Para completar a série de oficinas do Plano Estratégico do Partido Comunista do Brasil (PCdoB) para o biênio 2016/2017, a secretaria de Planejamento da legenda realizou nesta terça-feira (31), a terceira e última reunião com a Frente de Luta política e estruturação partidária.
As primeiras oficinas ocorreram nos dias 16 e 17 deste mês, com encontros de representantes do Fórum de movimentos sociais e da Frente de luta política de ideias, respectivamente. Os encontros ocorreram na sede nacional do PCdoB, na capital paulista.

O oficina desta terça (31) contou com a participação de cerca de 35 pessoas, entre elas, a presidenta nacional do PCdoB, deputada federal Luciana Santos, o vice-presidente do Partido, Walter Sorrentino, o secretário nacional de Planejamento, Fábio Tokarski, demais secretários nacionais, além de secretários de Organização de 10 estados.

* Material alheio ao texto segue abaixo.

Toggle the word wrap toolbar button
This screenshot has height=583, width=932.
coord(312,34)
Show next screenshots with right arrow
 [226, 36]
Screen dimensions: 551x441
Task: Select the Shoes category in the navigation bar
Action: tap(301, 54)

A presidenta Luciana Santos fez a abertura do evento fazendo uma atualização do cenário político nacional, denunciando o conteúdo “ultraconservador” e a agenda neoliberal do ilegítimo governo Temer que assumiu à Presidência da República há pouco mais de duas semanas, logo após a admissibilidade do processo de impeachment da presidenta Dilma Rousseff. Para reverter esse processo, Luciana ressalta que é preciso barrar o golpe em curso. “Para dar o golpe eles precisam de dois terços e eles tiverem dois votos a mais na votação pela admissibilidade, nós podemos reverter isso”, destacou.

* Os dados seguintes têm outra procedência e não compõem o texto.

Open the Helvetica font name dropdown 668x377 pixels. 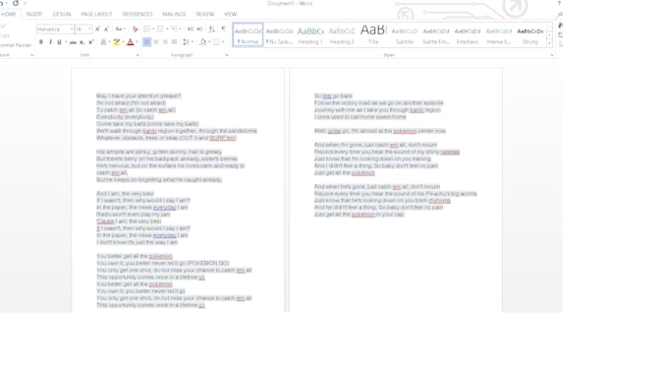pos(71,29)
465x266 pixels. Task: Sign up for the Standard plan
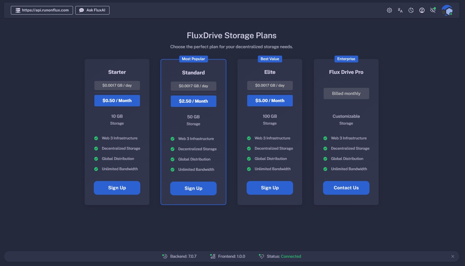tap(193, 188)
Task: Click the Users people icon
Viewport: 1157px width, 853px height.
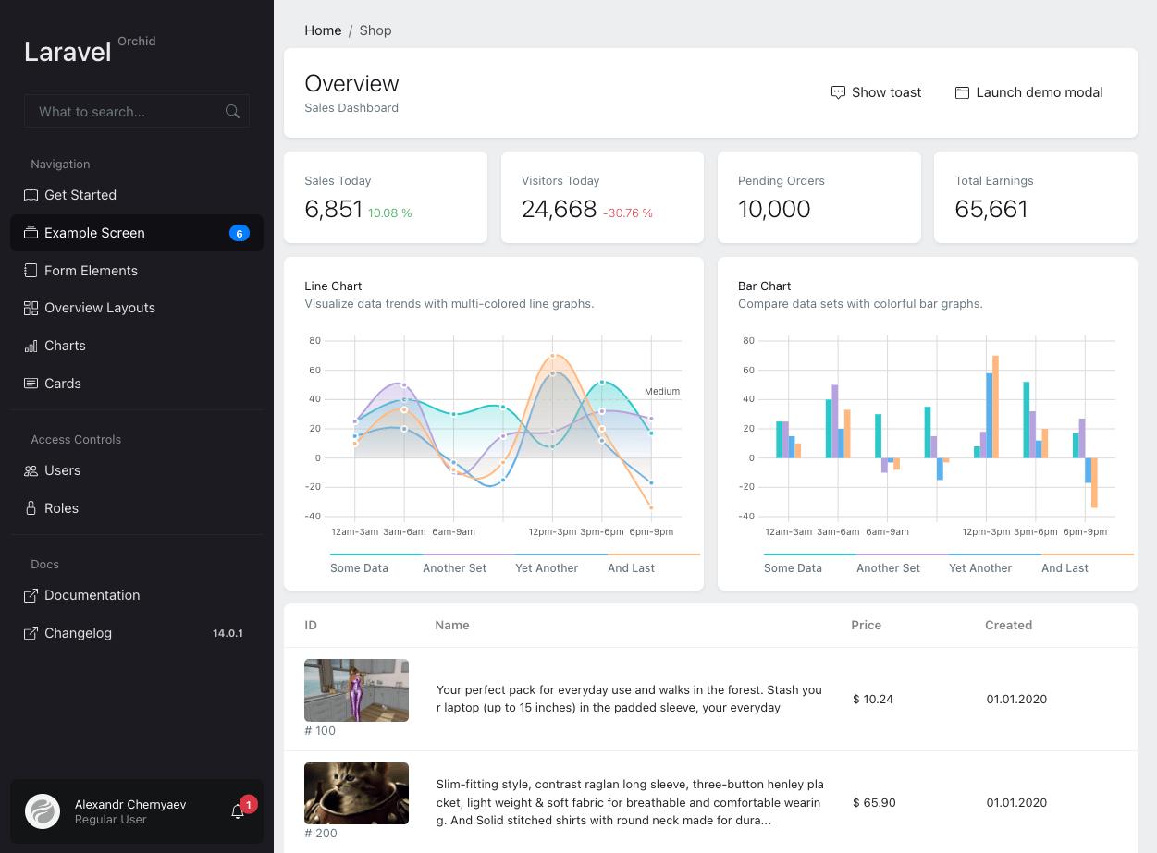Action: pos(31,470)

Para garantir a vitória no Senado é preciso ainda que se amplie a consciência democrática da populaçao, é preciso que a luta extrapole os movimentos sociais e a militância partidária, explicou a dirigente comunista. “Para que ela se alargue mais”, disse, é preciso que os trabalhadores e amplos setores populares assimilem a necessidade de resistência ao golpe. Para que isso ocorra, o diálogo que agrega mais é a luta pela democracia, frisou Luciana.

Plebiscito

Sobre a proposta do PCdoB de antecipar as eleições, Luciana Santos esclareceu que a bandeira do Plebiscito deve ser um instrumento que pode reverter a agenda conservadora imposta nos últimos tempos. “Se você barra o golpe e deixa que a população responda sobre seus anseios, você amplia a luta política, incorpora mais gente e garante a soberania popular”, afirmou a presidenta.

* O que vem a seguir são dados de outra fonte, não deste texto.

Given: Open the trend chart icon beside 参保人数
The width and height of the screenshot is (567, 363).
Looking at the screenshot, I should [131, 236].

Depois de sua fala, os dirigentes se dividiram em grupos para avaliarem os objetivos e ações propostos no Plano Estratégico. Depois, os comunistas apreciaram o conjunto de propostas apresentadas. 

De acordo com o secretário de Planejamento, Fábio Tokarski, o resultado destas oficinas será apreciado pelos membros do Comitê Central na próxima reunião ordinária que ocorrerá em julho.